▸ TAREA PENDIENTE: Devuelve sin ningún cambio el fragmento del texto sobre la gobernabilidad que va desde "En ese sentido" hasta "grandes mayorías nacionales.".

▸ TEXTO EXTRAÍDO:

■ ■ ■ ■ ■

La otra cara de la gobernabilidad
Gobernar no es fácil, pues el Estado puede considerarse la empresa más compleja y difícil de administrar
Alfonso Torres M.
altom25@hotmail.com
Frecuentemente observamos, a través de los diferentes medios de comunicación, cómo algunos políticos hablan de “gobernabilidad” interpretando esta en términos generales como las actividades que deben realizar los distintos sectores ciudadanos, partidos políticos de oposición, gremios empresariales, sindicatos obreros y el resto de la sociedad civil, tendientes a coadyuvar o facilitar a los ungidos por el voto popular la labor de gobernar o administrar el país, que dicho sea de paso, es su responsabilidad.
En ese sentido somos de la opinión que quienes piensan así están soslayando lo que, a mi juicio, constituye el verdadero significado de la “gobernabilidad” la cual, para los efectos prácticos, podríamos definir como el ambiente o situación que se produce cuando existe una sintonía, aceptación o confianza de parte de los gobernados o el pueblo en general, de cara a los resultados que se van obteniendo a través de las actividades que desarrolla o lleva a cabo el gobierno de turno, para cumplir sus promesas electorales y resolver los agobiantes problemas y necesidades de las grandes mayorías nacionales.
En consecuencia, siento que el grado de gobernabilidad de un país es proporcional, no a las actividades que puedan o no realizar los sectores opuestos a los gobernantes de turno, sino a la cantidad de aciertos de ese gobierno, en el ejercicio de sus funciones tendiente a cumplir las promesas electorales y solucionar la problemática nacional.
Contrario a lo que muchos piensan, la función de gobernar no es fácil, puesto que el Estado puede considerarse como la empresa más compleja y difícil de administrar, debido a esa gran gama de recursos, necesidades y servicios que se tienen que considerar. Para desempeñar con éxito esas funciones y asumir semejantes responsabilidades es indispensable contar con personal debidamente calificado, desechando el gobierno como botín político, el empirismo y la improvisación.

■ ■ ■ ■ ■

▸ Entradas de datos guardadas:
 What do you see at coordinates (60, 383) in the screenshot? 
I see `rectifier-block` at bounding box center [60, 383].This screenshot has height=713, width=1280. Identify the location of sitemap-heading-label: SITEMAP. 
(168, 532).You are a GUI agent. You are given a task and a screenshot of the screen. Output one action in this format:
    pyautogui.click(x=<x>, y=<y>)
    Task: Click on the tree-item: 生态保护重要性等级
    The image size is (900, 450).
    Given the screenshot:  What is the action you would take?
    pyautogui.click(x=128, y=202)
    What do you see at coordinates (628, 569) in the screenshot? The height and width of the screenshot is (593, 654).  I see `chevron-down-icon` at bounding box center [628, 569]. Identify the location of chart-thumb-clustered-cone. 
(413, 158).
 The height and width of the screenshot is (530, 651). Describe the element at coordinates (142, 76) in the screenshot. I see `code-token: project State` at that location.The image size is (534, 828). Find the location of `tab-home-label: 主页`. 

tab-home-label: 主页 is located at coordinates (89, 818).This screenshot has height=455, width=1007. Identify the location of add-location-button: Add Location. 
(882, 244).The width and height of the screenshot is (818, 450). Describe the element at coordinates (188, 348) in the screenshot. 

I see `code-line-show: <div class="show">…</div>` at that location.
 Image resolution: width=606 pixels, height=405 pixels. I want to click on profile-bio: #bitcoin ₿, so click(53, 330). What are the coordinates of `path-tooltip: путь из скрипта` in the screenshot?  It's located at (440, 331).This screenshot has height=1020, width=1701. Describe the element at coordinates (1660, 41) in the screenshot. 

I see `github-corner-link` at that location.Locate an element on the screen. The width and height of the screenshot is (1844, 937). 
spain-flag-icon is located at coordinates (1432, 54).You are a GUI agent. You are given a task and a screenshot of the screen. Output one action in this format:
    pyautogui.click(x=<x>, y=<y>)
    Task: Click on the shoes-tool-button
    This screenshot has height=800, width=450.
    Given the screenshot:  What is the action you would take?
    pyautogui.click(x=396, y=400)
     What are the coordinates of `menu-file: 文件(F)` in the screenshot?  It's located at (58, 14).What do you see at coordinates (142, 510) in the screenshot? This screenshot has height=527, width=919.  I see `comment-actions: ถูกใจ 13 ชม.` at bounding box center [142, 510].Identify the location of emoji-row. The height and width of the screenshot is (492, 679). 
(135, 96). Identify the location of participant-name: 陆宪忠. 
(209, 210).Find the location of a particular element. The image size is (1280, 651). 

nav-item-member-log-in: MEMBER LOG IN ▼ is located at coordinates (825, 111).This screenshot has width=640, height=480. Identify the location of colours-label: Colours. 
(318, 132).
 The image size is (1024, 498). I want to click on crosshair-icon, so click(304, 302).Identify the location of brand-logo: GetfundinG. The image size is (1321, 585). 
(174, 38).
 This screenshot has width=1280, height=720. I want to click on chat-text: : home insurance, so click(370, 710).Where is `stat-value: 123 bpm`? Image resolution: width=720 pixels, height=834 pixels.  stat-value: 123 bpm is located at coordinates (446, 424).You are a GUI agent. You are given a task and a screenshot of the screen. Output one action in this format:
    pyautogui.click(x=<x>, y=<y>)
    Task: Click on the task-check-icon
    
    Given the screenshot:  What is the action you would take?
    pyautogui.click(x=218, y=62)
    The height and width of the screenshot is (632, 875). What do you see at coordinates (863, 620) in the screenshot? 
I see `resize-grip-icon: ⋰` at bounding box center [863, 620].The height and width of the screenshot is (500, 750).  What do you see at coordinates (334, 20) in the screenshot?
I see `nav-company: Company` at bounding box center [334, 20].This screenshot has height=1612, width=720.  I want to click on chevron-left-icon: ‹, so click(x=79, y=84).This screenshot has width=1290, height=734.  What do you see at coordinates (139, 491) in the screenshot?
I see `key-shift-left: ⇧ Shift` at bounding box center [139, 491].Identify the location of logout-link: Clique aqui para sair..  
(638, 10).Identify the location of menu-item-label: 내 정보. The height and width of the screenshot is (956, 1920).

■ ■ ■ ■ ■

▸ RESPUESTA DEL EJERCICIO:
En ese sentido somos de la opinión que quienes piensan así están soslayando lo que, a mi juicio, constituye el verdadero significado de la “gobernabilidad” la cual, para los efectos prácticos, podríamos definir como el ambiente o situación que se produce cuando existe una sintonía, aceptación o confianza de parte de los gobernados o el pueblo en general, de cara a los resultados que se van obteniendo a través de las actividades que desarrolla o lleva a cabo el gobierno de turno, para cumplir sus promesas electorales y resolver los agobiantes problemas y necesidades de las grandes mayorías nacionales.